Iron deficiency may result from the complete depletion of this element in the body (absolute ID) due to the lack of iron in the diet, malabsorption disorders, and strong or frequent hemorrhages [10]. It may also present as a functional ID that is associated with the body’s inability to use its natural iron reserves. The functional ID can be observed in inflammation accompanied by an increase in pro-inflammatory factors, like IL-6 and hepcidin, in liver disorders, and some genetic diseases (hemochromatosis). Persistent inflammation restricts the pool of free circulating iron leading to excessive iron accumulation in ferritin, which can transform into toxic deposits of hemosiderin [10]. Interestingly, in our study, CRP values, although statistically significantly higher in the group of dogs with MMVD, did not exceed the reference values. This may suggest that the subinflammatory state occurring during MMVD is probably not the main cause leading to ID.

The analysis of correlations between iron metabolism and reticulocytes count, blood biochemical, or echocardiography parameters allowed us to assess in detail the relationship between iron concentration in serum and the functioning of the whole organism. Similarly, the observed increase in ALT and urea concentration was also associated with HF development. The observed increase in urea and the decrease in Na+ in MMVD dogs most probably result from the treatment based on loop diuretics that dogs with HF symptoms received.

The cause of iron deficiency progression in humans with heart failure is unknown. However, since the prognosis and survival of HF patients with ID (with or without anemia) are worse compared to HF patients without ID, the European Society of Cardiology (ESC) recommends supplementing iron intravenously, e.g., with ferric carboxymaltose, in HF patients with ID [13, 18]. Iron deficiency has been reported in animals (pigs and rodents) with experimentally induced HF [7, 24]. However, only a few studies on iron management in HF dogs are available [22, 25], despite HF being a common disease of older and small breed dogs, especially Cavalier King Charles Spaniel (CKCS), dachshund, miniature poodle, Maltese, Chihuahua, Pomeranian, or Yorkshire terriers [1]. Studies have shown that iron deficiency in HF dogs is less frequently observed than in HF human patients [22]. The presented study shows that iron deficiency in dogs relates to abnormal red cell images observed in manual smears [8], while other classic iron parameters (total iron concentration, %SAT, TIBC, UIBC, sTfR) remain normal. So do dogs differ from other species in their iron metabolism?
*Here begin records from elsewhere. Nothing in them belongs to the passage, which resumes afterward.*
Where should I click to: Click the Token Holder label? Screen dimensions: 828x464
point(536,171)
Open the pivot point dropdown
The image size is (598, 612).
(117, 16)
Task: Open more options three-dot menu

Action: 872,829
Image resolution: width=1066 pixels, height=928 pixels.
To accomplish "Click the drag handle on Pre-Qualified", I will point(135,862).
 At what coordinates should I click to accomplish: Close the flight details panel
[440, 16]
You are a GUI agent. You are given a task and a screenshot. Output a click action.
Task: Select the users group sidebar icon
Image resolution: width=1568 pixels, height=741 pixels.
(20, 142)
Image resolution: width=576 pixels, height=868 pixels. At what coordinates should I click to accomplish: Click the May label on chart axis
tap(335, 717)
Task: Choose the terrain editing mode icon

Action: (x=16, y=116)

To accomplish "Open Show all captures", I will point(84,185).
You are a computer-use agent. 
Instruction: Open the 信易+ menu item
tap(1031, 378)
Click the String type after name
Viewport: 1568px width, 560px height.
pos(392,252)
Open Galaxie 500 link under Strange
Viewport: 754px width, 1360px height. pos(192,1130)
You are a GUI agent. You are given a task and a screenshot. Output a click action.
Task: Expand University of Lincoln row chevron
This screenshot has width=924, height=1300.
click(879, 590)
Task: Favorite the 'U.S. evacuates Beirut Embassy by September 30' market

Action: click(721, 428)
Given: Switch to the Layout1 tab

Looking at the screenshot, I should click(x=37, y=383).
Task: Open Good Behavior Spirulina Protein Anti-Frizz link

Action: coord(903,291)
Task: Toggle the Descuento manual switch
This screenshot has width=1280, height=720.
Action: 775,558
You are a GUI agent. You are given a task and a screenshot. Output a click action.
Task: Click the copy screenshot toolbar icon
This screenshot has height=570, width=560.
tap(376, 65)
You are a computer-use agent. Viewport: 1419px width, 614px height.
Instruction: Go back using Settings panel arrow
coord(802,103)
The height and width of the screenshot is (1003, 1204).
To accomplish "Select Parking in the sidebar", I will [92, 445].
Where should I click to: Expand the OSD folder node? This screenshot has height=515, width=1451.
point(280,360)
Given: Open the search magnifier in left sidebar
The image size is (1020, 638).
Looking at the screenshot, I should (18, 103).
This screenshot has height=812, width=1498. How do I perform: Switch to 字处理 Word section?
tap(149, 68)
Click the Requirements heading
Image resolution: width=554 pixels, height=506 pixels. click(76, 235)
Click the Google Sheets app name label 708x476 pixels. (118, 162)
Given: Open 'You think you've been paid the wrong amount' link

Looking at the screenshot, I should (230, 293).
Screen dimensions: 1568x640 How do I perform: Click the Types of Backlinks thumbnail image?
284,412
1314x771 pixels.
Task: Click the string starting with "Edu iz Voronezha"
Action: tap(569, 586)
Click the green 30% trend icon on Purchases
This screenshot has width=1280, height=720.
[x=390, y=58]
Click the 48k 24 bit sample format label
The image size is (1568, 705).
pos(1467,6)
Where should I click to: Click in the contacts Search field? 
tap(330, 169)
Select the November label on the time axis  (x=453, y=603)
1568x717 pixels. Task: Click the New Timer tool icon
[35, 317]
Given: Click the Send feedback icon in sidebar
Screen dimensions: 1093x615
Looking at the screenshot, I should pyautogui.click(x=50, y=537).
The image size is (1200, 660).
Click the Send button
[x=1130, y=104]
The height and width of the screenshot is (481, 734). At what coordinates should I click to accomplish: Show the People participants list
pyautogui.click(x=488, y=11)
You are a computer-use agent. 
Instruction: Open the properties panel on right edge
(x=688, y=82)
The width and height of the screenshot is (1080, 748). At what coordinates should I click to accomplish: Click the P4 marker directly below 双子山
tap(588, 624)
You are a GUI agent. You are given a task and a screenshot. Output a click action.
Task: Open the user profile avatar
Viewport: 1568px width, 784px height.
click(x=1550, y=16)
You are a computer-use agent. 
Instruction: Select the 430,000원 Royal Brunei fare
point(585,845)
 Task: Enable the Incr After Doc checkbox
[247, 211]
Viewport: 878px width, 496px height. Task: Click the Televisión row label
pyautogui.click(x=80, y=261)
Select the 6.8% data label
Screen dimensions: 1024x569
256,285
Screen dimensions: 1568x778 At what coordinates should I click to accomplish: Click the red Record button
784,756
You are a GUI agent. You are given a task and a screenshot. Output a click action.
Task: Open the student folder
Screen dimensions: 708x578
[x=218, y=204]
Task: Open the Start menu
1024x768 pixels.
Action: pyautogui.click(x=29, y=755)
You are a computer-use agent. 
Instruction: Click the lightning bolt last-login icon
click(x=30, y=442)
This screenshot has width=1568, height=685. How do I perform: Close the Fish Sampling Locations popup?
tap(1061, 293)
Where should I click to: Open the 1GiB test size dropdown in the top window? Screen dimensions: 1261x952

There is certainly no clear answer to this question. It is known, however, that the course of HF in dogs is different than in humans or experimental animals. The non-ischemic etiology of HF predominates in dogs. A typical echocardiographic image of heart failure in a small breed dog is volume overload associated with mitral valve insufficiency. The consequence of this is deteriorating exercise tolerance, coughing, and faster respiration. The first clinical symptoms become noticeable and disturb the pet owner relatively long after the start of the heart remodelling process. Left ventricular heart failure due to MMVD is associated with the dilatation of the left atrium and the left ventricle, with the systolic function of the left ventricle preserved. Also, arrhythmias, worsening left ventricular output, are much less common in dogs with MMVD and in more advanced stages of the disease than in dogs with dilated cardiomyopathy or in people with ischemic heart disease [26, 27]. Perhaps these differences influence the different picture of iron metabolism in dogs developing HF in the course of MMVD, which makes observing its disturbances much more difficult.

A major limitation of the study was the lack of commercially available species-specific canine antibodies to ferritin and soluble transferrin receptors we used in the Western blot.

Conclusion

The analysis of iron balance should be based on a multistage biochemical study, including serum iron and transferrin concentration and transferrin saturation (%SAT). The analysis should be complemented by ferritin and sTfR levels. However, a reliable methodology is yet to be developed. The differences in standard blood parameters, such as iron concentration, TIBC, UIBC, %SAT, transferrin, and ferritin in serum, between healthy and MMVD dogs are intangible but show a clear correlation with atrial size and normalised left ventricular size to body size and some biochemical parameters and therefore the severity of MMVD.

Methods

Groups of animals

A total of 68 dogs (43 males and 25 females) were qualified for the study (Table 4). In our study took part the same dogs like in the studies Kumiega et al. 2020 [8]. The control group (group A) consisted of healthy dogs, 7 male, and 5 female. Animals from the B1 and B2 groups consisted of appropriately 9 and 10 patients with asymptomatic mitral valve insufficiency (non-HF group), whereas patients from C and D groups consisted of 27 and 10 symptomatic individuals (HF group), respectively. Apart from the assigned dogs according to the 2019 ACVIM guidelines [28], in this study we took into account non-symptomatic group (non-HF; B1 and B2) and symptomatic group (HF group; C and D). In our opinion this division would be helpful for clinicians. Many studies chose to combine groups C and D into a group of symptomatic dogs [29] or B1 and B2 as an asymptomatic group [30, 31] for statistical analysis. The results obtained were also analyzed with a division into asymptomatic and symptomatic dogs [32, 33], as in this article.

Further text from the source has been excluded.